I will never forget the hundred he scored in the Perth Test of that series. I was the 12th man and therefore had to be alert right through when India batted, as the batsmen would be needing water or a change of gloves. I watched every ball he played. It was an incredible innings on that bouncy track against a battery of ferocious fast bowlers.

What are your other memories of Tendulkar?

My earliest memory of Sachin is from the nets at Shivaji Park, Mumbai. He had recently begun to train under our coach, Achrekar, at the Kamat Memorial Cricket Club. I remember Sachin waiting impatiently for his turn. “When would you finish?” he would ask while we were batting. What he really meant was, ‘Why don’t you leave, so that I can bat?’ He was 12 at the time. Achrekar was mighty impressed with him, but we at the club were skeptical, initially. When the coach told us that the boy would go on to be in the squad regardless of his scores, we were not exactly pleased. So we decided to run Sachin out in a match. The idea was the non-striker would call him for a non-existent run and Sachin would run, since he would have to obey a senior, who would remain in his crease. But Sachin was smart and realised that there was no run and he stood his ground. So it was the non-striker who got run out. I knew then that this boy was special. I remember Sachin going to the nets of seven or eight clubs in Mumbai so that he could get batting practice for a couple of hours every day. It was a privilege to play along with Sachin for Mumbai and India. It feels great to think that I have captained him in the Ranji Trophy.

What, do you feel, made Tendulkar different from all other cricketers?

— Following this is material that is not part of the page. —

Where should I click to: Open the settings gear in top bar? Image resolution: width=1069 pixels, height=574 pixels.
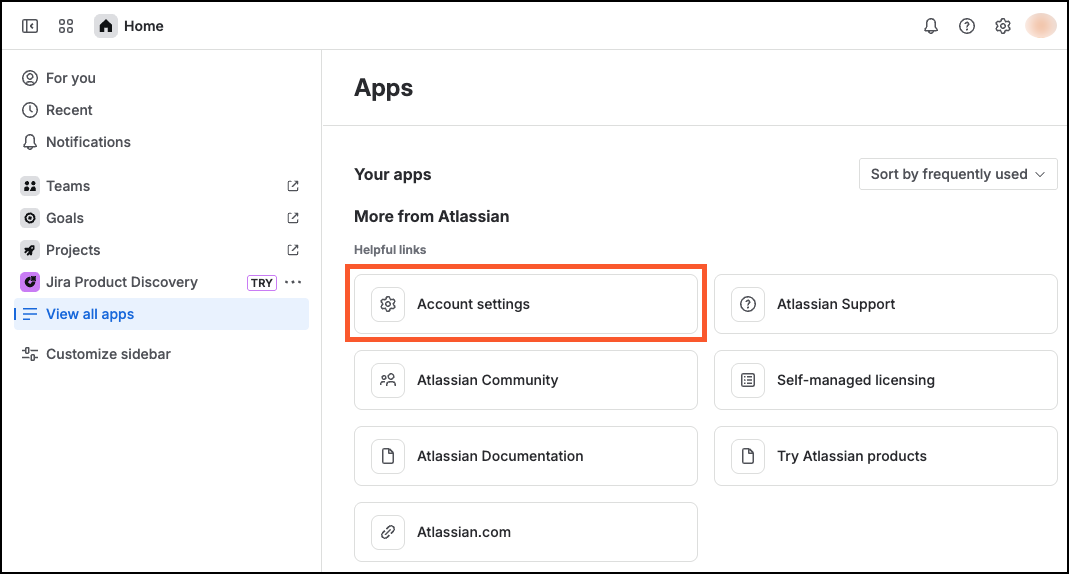tap(1003, 26)
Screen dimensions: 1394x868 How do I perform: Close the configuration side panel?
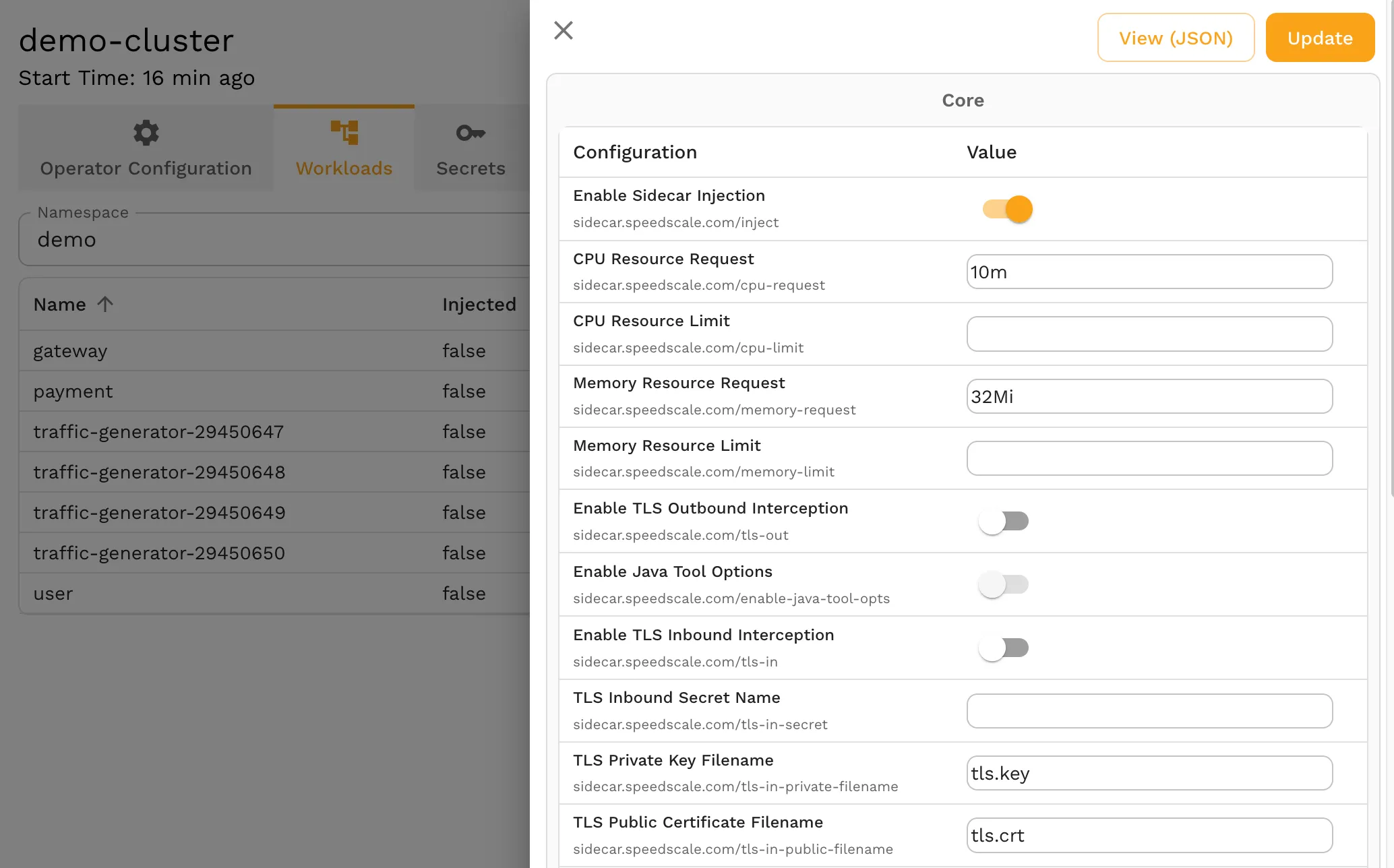(563, 30)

I think it was his passion, his hunger. He was gifted yes, but he nurtured his gift and was willing to sweat it out. Till his last day in cricket, he retained the passion, the hunger, of that little boy who was impatient for his turn at the nets.

What do you think about the standard of wicket-keeping today?

I think it has come down from the time I played. The stress today is on batting. I can’t find ’keepers of the quality of Alan Knott or Syed Kirmani these days. I had great regard for Kirmani. He kept wicket to some difficult bowlers, such as B. S. Chandrasekhar and Bishan Bedi.